*AIM OF THE EXERCISE*: Recast the lines of the listing from the one containing "You are a computer-use agent. The image size is (805, 482)." through the end of the listing, inclusive, as a Markdown table with the columns Row and Line. Number each row and leave out blank lines.

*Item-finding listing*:
++++++

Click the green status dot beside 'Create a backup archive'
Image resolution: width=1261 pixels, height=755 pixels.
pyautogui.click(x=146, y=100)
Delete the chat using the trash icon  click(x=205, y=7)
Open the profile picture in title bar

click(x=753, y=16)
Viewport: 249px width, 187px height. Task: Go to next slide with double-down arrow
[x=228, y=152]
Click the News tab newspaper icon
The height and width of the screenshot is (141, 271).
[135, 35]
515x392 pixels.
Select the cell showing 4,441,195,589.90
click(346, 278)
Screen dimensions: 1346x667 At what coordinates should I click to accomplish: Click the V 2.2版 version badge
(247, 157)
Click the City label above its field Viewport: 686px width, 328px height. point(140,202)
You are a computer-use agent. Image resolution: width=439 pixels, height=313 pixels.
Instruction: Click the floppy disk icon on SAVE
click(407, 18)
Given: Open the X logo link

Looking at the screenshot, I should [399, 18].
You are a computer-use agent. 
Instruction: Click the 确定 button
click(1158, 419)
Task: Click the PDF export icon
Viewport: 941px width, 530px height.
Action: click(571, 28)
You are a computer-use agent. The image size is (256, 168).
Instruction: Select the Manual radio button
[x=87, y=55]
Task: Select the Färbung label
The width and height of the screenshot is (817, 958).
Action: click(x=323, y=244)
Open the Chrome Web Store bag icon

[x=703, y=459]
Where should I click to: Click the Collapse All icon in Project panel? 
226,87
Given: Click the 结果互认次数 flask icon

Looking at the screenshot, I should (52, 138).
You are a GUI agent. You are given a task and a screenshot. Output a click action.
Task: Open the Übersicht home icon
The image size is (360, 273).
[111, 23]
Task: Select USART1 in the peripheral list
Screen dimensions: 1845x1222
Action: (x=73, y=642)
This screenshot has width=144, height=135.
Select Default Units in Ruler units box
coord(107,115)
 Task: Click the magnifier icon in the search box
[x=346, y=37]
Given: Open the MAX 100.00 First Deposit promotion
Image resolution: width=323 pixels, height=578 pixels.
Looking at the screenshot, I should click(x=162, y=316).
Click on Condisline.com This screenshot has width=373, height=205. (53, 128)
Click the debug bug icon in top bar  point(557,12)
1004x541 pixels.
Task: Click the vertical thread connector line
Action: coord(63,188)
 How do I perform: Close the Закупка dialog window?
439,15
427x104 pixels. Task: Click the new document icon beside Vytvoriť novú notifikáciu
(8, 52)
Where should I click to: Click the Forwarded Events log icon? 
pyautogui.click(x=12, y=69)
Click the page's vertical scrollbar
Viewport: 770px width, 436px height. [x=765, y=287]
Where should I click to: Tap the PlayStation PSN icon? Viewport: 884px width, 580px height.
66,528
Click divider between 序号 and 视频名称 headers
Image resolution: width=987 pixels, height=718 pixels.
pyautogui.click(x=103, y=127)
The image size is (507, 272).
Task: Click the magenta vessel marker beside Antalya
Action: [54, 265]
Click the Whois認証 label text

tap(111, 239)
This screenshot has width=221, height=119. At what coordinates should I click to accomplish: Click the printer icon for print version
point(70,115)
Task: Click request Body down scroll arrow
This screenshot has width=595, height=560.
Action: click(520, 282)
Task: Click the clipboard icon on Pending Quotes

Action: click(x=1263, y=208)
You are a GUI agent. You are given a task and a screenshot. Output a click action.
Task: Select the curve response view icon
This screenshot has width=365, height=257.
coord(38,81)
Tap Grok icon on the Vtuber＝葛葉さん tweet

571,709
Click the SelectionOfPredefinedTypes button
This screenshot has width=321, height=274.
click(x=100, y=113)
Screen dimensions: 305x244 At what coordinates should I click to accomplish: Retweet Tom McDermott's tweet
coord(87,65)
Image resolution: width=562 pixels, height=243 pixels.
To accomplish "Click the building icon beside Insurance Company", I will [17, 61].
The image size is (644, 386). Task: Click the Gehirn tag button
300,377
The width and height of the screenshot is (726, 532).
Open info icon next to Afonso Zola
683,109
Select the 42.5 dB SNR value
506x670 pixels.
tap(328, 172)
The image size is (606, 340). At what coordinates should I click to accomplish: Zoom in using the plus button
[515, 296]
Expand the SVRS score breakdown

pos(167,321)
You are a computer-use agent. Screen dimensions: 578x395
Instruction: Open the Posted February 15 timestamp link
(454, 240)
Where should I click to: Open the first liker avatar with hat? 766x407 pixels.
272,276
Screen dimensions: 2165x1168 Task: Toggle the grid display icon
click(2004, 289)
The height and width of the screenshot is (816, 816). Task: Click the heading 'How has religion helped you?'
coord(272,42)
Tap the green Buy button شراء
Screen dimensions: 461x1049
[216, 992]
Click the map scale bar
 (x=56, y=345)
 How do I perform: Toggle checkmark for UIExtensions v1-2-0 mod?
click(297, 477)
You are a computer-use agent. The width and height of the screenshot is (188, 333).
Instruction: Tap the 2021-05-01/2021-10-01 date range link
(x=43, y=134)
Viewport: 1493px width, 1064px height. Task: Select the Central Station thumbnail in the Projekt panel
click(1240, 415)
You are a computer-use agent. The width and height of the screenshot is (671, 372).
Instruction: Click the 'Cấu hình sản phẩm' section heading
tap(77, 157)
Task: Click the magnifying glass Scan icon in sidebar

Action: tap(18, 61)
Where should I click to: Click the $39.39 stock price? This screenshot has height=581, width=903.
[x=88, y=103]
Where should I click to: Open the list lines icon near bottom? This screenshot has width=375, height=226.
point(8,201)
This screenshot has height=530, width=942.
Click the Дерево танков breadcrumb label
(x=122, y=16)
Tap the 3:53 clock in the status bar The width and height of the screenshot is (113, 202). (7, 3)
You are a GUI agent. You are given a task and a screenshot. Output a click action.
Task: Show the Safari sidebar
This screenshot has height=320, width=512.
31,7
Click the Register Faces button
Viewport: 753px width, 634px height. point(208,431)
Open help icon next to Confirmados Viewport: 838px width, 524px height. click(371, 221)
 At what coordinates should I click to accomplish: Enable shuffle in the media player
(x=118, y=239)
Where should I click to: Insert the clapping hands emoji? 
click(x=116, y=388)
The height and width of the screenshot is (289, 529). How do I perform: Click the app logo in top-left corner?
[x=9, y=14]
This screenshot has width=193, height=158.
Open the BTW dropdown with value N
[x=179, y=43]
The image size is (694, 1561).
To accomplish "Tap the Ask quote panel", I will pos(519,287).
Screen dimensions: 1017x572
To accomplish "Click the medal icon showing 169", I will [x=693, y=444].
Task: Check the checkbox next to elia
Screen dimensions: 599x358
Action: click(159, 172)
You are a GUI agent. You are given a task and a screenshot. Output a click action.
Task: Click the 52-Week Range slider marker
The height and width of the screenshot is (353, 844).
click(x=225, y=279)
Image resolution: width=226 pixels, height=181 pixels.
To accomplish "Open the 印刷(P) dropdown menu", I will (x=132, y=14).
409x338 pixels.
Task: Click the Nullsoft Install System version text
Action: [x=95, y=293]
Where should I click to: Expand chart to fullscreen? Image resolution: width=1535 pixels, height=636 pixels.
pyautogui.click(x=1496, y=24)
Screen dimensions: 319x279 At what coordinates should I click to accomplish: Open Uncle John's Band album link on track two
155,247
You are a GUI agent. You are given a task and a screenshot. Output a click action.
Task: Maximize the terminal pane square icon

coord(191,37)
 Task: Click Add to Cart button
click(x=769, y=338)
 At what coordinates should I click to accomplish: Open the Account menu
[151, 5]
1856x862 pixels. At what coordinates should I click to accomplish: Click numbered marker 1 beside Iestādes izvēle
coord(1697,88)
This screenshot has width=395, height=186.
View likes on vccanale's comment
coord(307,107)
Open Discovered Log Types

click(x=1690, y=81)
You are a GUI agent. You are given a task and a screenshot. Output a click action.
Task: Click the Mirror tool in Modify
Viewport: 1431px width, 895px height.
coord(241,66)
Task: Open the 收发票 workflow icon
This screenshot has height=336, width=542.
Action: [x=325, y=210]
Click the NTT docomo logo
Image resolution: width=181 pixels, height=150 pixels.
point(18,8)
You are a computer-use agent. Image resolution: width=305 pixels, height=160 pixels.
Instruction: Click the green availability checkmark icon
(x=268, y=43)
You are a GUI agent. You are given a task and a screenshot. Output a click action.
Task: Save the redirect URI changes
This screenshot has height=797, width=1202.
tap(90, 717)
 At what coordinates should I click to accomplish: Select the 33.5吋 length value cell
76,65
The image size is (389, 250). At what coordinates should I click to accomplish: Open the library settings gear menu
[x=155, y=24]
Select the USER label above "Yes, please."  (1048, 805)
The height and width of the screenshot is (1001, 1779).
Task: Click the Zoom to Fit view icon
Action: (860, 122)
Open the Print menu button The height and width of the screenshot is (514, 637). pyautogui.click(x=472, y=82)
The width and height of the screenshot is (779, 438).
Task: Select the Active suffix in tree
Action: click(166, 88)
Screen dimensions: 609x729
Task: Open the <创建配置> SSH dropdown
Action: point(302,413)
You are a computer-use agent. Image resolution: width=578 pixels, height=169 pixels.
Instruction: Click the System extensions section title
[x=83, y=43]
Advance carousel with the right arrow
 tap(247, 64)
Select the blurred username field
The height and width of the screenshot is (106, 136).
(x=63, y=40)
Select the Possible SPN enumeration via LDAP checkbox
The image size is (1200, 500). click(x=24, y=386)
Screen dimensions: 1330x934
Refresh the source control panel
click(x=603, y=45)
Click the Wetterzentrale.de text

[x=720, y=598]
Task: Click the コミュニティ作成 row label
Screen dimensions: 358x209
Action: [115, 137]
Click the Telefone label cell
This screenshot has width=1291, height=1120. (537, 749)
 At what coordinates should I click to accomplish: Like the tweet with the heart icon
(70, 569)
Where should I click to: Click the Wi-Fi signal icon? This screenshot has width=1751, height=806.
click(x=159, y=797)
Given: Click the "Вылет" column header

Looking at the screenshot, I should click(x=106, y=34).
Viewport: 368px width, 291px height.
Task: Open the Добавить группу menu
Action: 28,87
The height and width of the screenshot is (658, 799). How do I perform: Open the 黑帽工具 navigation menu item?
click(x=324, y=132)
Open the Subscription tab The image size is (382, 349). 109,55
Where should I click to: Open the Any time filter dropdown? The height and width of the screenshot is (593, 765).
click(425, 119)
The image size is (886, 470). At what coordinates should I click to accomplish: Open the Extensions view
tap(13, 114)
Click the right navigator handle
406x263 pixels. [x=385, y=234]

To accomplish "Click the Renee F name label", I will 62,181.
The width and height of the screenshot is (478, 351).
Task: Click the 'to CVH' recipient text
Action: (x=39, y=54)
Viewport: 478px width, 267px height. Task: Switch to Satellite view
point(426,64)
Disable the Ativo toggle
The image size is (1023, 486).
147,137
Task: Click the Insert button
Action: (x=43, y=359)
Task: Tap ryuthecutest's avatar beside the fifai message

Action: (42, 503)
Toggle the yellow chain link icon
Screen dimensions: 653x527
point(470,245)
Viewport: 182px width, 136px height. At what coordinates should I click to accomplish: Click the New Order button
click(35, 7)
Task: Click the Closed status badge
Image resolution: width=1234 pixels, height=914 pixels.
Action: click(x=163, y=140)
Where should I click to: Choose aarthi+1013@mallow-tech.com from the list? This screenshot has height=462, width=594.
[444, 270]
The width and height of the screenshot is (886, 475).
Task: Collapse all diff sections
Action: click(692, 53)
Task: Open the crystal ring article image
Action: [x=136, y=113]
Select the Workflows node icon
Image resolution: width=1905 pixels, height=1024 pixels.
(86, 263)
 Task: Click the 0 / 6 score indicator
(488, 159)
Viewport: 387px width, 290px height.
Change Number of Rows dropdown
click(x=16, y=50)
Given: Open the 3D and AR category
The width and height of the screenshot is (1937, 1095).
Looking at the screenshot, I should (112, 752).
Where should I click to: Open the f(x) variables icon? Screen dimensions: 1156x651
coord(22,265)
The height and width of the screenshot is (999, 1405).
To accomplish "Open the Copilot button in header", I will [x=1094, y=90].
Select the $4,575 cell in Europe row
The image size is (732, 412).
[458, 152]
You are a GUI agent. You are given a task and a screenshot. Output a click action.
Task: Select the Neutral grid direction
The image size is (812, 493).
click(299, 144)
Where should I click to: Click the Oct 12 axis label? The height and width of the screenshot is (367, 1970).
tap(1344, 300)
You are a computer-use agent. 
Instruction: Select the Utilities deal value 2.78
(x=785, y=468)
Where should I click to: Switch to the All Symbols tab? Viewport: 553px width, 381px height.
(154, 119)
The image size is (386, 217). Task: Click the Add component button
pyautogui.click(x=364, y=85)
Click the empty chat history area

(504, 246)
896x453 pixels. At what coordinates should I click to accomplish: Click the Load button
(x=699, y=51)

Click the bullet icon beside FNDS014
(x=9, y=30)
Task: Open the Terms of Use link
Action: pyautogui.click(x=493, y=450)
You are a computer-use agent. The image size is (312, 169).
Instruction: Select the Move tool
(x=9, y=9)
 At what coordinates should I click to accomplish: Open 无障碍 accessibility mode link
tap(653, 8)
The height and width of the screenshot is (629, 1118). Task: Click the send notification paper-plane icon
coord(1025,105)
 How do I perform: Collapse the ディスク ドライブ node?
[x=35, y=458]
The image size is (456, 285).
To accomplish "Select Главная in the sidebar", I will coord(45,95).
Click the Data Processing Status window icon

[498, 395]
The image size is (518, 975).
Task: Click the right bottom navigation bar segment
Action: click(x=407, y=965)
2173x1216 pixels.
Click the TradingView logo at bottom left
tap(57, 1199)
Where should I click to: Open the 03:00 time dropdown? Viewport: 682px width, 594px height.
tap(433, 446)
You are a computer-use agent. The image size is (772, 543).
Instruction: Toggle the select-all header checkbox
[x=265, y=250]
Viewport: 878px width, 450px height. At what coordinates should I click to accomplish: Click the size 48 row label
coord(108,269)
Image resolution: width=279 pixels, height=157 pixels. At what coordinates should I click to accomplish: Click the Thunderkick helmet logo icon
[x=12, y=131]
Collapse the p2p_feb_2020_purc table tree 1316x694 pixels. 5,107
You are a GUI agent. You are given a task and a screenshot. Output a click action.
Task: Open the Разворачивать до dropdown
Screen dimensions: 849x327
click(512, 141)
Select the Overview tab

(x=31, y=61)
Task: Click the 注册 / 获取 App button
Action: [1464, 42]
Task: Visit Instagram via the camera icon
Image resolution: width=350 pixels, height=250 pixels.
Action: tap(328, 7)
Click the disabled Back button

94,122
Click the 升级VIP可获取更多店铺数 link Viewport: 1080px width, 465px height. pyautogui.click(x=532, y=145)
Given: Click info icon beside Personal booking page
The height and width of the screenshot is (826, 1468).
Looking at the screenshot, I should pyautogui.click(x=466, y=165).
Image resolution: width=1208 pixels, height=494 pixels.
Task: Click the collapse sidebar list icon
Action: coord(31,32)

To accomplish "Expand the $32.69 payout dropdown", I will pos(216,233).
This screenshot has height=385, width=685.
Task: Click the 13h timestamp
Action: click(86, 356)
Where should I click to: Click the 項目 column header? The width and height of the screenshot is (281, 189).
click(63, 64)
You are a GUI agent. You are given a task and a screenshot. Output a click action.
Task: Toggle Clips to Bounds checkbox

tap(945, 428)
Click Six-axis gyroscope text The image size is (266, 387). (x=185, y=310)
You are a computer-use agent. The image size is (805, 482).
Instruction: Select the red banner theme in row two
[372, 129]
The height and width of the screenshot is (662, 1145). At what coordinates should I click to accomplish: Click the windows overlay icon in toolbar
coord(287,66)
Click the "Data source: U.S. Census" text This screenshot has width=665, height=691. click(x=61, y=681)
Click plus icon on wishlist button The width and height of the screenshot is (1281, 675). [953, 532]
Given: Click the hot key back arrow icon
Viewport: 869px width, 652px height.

++++++

*CORRECT RESULT*:
| Row | Line |
|---|---|
| 1 | You are a computer-use agent. The image size is (805, 482). |
| 2 | Instruction: Select the red banner theme in row two |
| 3 | [372, 129] |
| 4 | The height and width of the screenshot is (662, 1145). At what coordinates should I click to accomplish: Click the windows overlay icon in toolbar |
| 5 | coord(287,66) |
| 6 | Click the "Data source: U.S. Census" text This screenshot has width=665, height=691. click(x=61, y=681) |
| 7 | Click plus icon on wishlist button The width and height of the screenshot is (1281, 675). [953, 532] |
| 8 | Given: Click the hot key back arrow icon |
| 9 | Viewport: 869px width, 652px height. |